===== Records shown =====

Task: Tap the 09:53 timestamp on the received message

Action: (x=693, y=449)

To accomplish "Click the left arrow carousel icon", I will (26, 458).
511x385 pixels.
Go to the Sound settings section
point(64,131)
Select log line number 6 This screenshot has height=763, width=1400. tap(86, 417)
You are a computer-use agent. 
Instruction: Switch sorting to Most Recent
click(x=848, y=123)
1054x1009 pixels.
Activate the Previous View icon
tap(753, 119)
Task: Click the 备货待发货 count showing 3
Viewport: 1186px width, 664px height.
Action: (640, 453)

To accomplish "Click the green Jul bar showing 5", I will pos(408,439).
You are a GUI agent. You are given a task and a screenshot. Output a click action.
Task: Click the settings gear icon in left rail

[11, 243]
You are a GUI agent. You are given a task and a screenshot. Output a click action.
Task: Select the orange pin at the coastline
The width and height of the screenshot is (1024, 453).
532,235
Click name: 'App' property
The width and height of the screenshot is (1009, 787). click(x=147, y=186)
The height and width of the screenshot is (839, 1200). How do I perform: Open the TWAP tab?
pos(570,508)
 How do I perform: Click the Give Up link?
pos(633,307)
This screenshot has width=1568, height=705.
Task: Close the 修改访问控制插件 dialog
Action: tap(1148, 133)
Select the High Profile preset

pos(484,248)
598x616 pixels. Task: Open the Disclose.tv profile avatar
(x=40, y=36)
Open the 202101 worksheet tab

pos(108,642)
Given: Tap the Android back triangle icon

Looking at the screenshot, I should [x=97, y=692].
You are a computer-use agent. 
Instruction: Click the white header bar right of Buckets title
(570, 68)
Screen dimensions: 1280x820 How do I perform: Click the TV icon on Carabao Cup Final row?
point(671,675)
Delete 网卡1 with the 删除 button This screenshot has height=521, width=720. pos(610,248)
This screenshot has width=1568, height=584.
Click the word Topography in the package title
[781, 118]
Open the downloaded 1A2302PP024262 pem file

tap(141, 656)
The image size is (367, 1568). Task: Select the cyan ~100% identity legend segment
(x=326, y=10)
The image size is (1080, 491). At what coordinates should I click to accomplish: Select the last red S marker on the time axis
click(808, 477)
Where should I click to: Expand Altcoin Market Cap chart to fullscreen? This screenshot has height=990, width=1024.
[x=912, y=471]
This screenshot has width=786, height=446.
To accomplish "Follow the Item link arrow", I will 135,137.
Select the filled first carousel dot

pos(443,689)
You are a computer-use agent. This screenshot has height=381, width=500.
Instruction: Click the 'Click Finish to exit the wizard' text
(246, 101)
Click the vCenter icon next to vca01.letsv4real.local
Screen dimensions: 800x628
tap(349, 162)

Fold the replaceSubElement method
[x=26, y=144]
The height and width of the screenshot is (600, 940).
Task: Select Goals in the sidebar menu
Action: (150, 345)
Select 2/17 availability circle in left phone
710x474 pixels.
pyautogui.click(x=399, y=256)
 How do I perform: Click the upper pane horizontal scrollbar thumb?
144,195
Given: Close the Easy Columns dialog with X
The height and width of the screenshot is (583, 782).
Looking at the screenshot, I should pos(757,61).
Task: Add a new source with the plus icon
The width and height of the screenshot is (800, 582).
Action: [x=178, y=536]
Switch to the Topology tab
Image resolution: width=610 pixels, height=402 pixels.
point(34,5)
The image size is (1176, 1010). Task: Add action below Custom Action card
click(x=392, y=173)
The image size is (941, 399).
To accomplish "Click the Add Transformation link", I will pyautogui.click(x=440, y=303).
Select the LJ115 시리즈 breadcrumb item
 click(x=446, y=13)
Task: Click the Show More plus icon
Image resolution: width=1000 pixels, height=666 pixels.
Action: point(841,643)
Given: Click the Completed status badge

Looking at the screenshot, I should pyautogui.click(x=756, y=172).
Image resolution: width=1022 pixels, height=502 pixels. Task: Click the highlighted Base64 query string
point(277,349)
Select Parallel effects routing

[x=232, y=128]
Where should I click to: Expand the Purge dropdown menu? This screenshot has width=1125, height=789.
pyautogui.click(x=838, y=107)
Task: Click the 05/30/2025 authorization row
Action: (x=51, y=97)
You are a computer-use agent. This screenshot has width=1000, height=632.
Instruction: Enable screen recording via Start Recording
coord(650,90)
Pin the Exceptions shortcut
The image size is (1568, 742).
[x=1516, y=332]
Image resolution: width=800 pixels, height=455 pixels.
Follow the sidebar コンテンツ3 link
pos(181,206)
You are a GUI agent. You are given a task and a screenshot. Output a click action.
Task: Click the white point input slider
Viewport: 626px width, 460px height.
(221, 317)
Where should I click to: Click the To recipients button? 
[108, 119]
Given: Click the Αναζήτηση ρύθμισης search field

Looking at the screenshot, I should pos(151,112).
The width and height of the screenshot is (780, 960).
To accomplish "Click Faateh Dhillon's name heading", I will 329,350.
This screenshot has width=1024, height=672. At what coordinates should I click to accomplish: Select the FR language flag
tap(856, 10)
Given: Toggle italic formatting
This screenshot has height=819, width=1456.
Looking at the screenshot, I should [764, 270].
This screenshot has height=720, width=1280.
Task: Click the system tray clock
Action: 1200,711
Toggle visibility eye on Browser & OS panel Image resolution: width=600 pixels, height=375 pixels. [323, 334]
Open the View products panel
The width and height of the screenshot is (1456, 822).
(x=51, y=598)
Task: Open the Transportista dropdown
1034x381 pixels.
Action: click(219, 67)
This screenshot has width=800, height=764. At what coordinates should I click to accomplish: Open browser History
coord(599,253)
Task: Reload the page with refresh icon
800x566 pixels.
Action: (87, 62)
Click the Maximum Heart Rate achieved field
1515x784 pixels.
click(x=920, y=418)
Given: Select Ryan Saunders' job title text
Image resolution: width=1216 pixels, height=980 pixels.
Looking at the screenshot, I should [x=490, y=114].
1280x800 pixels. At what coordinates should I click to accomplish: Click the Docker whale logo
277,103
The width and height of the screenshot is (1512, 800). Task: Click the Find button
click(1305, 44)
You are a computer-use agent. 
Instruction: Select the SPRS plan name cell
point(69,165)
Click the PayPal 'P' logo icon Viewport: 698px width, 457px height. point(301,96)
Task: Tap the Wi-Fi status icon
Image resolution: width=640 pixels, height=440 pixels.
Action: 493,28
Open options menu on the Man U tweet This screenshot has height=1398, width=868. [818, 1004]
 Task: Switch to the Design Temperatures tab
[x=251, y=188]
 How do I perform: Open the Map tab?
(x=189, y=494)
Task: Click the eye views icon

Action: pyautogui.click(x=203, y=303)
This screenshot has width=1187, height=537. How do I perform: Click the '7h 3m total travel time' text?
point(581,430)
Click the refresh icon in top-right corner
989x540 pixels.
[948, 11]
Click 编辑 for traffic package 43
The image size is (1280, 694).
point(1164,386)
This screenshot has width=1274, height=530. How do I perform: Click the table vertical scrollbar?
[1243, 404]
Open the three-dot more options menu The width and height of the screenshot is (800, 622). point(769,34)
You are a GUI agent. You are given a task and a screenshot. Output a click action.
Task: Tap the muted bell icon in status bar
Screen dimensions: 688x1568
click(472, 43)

=====

Task to carry out
List each line in the data above that contains the word "refresh", counting only matches with the same letter case.

Answer in full
Task: Reload the page with refresh icon
Click the refresh icon in top-right corner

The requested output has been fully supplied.